1. BÖLÜM - "OYUN"
1. BÖLÜM
BÖLÜM ŞARKISI - LİL WAYNE, WİZ KHALİFA & IMAGİNE DRAGONS - SUCKER FOR PAİN
' Alevlerin içinden tut elimi, ben zaten alevlerdeyim...'
Her şey hazırdı. Buradan kurtulmama birkaç dakika kaldı. Her şey planladığım gibi işliyor bu hücreden, bu hapishaneden kurtulmam için birkaç dakika...
Şimdi o sarı kafalı gardiyanı çağırmam gerek.
" Gardiyan! Gardiyan!" diye bağırmaya başladım yakınında durduğum kapıdan.
" Ne var! Ne bağırıyorsun? " dedi karşımdaki siyah demir kapıdaki küçük bölmeyi açarak.
" Tuvalete gitmem lazım. " bu klişedir ama her zaman işe yarar hafifçe kafasını sallayıp hücremin kapısını açtı.
" Bir kaç dakika içerisinde burada ol yoksa olacakları biliyorsun. " umursamaz bir şekilde kafa salladım ve tuvaletin olduğu koridora doğru ilerlemeye başladım orada bekleyen birkaç adama kafa salladım ve hemen lavaboya girip postalımın içine sakladığım tıraş bıçağını çıkarıp tıraş olmaya başladım.

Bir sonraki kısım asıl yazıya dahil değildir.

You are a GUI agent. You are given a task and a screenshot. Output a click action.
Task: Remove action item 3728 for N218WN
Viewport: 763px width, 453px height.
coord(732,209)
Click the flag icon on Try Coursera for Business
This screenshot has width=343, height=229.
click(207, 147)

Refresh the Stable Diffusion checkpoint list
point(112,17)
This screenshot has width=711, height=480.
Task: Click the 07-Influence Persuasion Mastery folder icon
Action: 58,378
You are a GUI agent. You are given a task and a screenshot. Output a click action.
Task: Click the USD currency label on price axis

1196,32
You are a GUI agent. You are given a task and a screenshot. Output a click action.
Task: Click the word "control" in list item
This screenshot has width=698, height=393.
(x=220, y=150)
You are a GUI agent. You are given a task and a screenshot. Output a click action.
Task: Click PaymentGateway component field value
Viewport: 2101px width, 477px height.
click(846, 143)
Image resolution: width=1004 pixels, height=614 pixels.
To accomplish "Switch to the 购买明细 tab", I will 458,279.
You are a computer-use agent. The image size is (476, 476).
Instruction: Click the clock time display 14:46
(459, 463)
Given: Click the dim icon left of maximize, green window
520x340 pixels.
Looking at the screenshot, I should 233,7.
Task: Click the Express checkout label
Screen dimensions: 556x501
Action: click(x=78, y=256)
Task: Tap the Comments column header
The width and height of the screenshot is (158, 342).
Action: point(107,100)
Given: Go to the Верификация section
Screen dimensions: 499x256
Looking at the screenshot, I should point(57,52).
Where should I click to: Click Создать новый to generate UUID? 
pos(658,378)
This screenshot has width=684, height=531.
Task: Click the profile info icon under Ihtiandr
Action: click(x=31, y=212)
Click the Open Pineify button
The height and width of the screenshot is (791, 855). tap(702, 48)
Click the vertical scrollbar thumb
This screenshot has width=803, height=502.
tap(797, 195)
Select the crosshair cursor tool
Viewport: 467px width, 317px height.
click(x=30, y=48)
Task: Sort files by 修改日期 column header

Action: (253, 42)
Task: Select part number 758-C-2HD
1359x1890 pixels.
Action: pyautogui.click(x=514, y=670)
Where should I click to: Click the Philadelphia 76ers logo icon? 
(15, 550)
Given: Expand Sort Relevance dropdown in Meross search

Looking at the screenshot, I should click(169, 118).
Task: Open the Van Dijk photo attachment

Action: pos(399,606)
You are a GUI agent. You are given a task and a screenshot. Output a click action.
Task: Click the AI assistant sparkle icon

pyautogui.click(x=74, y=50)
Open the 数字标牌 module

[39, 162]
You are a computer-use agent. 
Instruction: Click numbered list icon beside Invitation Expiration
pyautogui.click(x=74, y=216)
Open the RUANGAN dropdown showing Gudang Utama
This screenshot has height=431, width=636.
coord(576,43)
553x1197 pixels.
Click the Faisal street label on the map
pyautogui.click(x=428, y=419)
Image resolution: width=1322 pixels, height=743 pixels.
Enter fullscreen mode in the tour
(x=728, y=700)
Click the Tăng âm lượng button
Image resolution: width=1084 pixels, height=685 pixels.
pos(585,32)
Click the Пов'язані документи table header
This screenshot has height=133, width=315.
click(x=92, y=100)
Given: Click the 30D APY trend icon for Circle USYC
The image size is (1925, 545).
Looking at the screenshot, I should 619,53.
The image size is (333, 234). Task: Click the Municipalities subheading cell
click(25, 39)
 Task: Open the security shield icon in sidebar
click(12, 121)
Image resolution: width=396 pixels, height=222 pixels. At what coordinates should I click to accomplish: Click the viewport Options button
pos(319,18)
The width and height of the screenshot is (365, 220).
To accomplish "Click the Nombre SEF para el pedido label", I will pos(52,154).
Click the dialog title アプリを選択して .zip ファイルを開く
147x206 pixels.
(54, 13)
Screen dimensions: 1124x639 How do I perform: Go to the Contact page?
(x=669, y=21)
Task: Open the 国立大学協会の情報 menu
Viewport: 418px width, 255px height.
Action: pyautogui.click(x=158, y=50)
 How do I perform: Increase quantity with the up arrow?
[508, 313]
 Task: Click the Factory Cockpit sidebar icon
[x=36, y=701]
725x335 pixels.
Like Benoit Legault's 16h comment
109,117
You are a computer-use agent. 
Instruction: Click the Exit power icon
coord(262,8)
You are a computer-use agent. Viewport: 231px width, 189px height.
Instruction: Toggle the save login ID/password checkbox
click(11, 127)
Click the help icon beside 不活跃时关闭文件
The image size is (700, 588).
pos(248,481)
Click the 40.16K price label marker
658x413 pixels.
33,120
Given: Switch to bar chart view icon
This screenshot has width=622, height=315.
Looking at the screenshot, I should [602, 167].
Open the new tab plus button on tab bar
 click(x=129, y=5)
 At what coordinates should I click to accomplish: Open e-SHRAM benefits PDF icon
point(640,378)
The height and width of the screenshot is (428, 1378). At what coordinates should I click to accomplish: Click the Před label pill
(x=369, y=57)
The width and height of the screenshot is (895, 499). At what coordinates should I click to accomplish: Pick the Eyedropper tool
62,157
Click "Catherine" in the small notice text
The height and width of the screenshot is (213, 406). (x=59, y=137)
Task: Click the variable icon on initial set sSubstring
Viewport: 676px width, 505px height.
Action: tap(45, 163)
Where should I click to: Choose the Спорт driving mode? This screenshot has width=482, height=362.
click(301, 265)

Uzun zamandır traş olmamıştım ve işim bittikten sonra aynaya baktığımda karşım da bambaşka bir yüz vardı. Ben bile kendime bu kadar yabancı kalmışken onların beni tanımaları imkansızdı. Beni bu halimle tanımaları uzun sürecek, ben de bu esnada çoktan kaçmış olacaktım.
Tıraş olduktan sonra tuvalete sakladığım gardiyan kıyafetlerini çıkardım ve giyinmeye başladım son olarak da gardiyan şapkasını yüzümü kapatsın diye taktım. Kendi kıyafetlerimi de klozete soktum ve hızlıca çıktım kapının orada duran adamlara işaret verdim ve oyun başladı. Bu planı yapmam aylarımı almıştı ama şimdi buradayım ve her şeyin yolunda gitmesi gerekiyordu. Gitmek zorunda!
Adamlar kavga etmeye başladılar. Onları ayırmaya gelen gardiyanlara yaklaştım ve cebindeki kartı onlara hissettirmeden aldım. Hemen ilerlemeye başladım. İlk demir kapıya yaklaştım ve hızlıca kartı okuttum, kapı açıldı her yer birbirine karışmıştı tam da planladığım gibi. Şuan plan tam istediğim gibi ilerliyordu. Ama her şey için daha erkendi tek bir hata, tek ufak bir hata bütün planın mahvolması demekti.
İlerlemeye devam ettim ve dış kapıya geldim orada bekleyen adamımdan anahtarları aldım ve kapıyı açıp çıktım. Kapının önünde duran özel ajanlara kafa selamı verdim ve ilerledim ileride özel dizilmiş çelik kaplamalı arabalara doğru ilerledim ve kapısını açıp arabaya bindim. Kafamı aşağıya eğip alttaki kabloları birbirine temas ettirmeye başladım. Uzun bir uğraştan sonra v araba çalıştı, son gaz ilerlemeye başladım. Arkamdan bağıran adamlara dikiz aynasından el hareketi çekip arabayı gitmek istediğim yere sürdüm...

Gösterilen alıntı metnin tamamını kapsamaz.